食事療法や、運動で危険因子を避けても動脈硬化の進行を抑えられないときは、薬物療法もいっしょに行います。逆に動脈硬化を根本から治療する薬ではありませんから、薬を利用しても危険因子を避ける生活を適切に守らなければ治療の効果はあがりません。
  • 降圧剤
    粥状動脈硬化や、細動脈硬化の危険因子である高血圧を治療する薬です。降圧剤を使用している時は、血圧が下がったからといって止めてはいけません。医師の指示に従いましょう。
  • 脂質代謝改善剤
    高脂血症を改善する目的の薬で、正しい食事療法を行っているのに中性脂肪の値が下がらない場合に使用します。
  • 血管拡張薬
    脈硬化を起こしている動脈の内腔を広げて、組織への血液の流れをよくすることを目的とした薬です。
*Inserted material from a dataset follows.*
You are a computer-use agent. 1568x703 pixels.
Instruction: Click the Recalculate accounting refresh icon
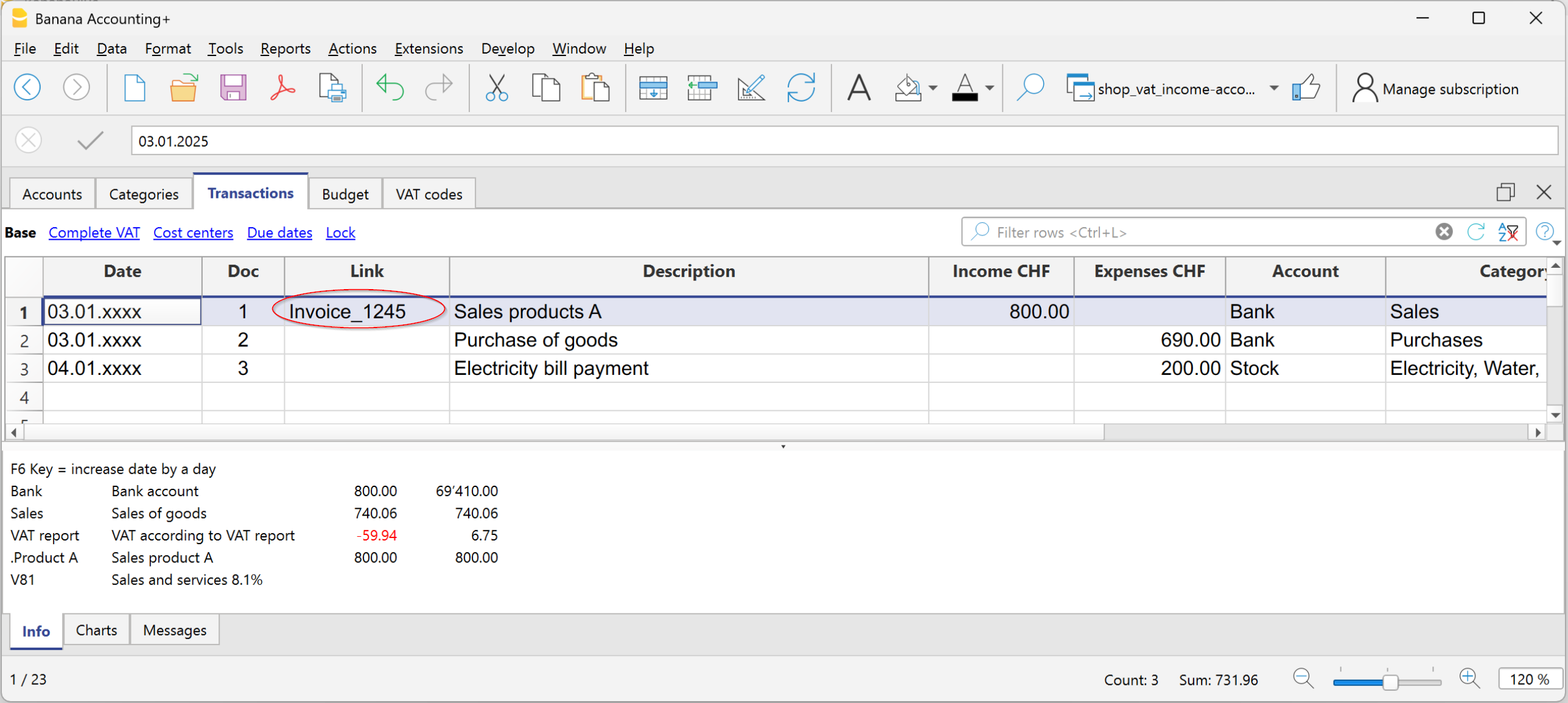tap(800, 88)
動脈硬化により循環器系の病気のある人には必要な薬です。
  • 抗凝固剤・抗血小板剤
    動脈硬化を起こしている人の血液は固まりやすく、血栓ができやすい状態になっています。このような血液の状態を改善させるのが抗凝固剤です。また、血小板が粘着したり、凝集したりするのを予防するのが抗血小板剤です。
  • 組織代謝賦活剤
    動脈硬化のために著しく血流が減少した末梢組織には、慢性的な栄養不足が見られます。このような末梢組織に活力を与え、組織の代謝を促進するのがこの薬です。

そのほかの治療

  • 喫煙は、動脈硬化の危険な要因のひとつであるうえに、狭心症や、心筋梗塞を起こす危険性を高くします。また、肺ガン、咽頭ガン、食道ガン、胃ガンにも深く関係しています。まさに『百害あって一利なし』。喫煙をしている方はやめることをおすすめします。
  • ストレスは動脈硬化の危険因子ですが、ストレスそのものが問題というよりも、ストレスに対する身体の反応が動脈硬化を促進していると考えられています。現代ではストレスを完全に避けることは、ほぼ不可能に近いと思われますが、まず無用なストレスを作らないことです。間違った医学知識を信じてビクビクしたり、怒りっぽく、ほかの人との協調性を欠く行動をしていると、ストレスは増えていきます。ゆったりとした気分で毎日を過ごしたり、運動や趣味などで解消することを心がけましょう。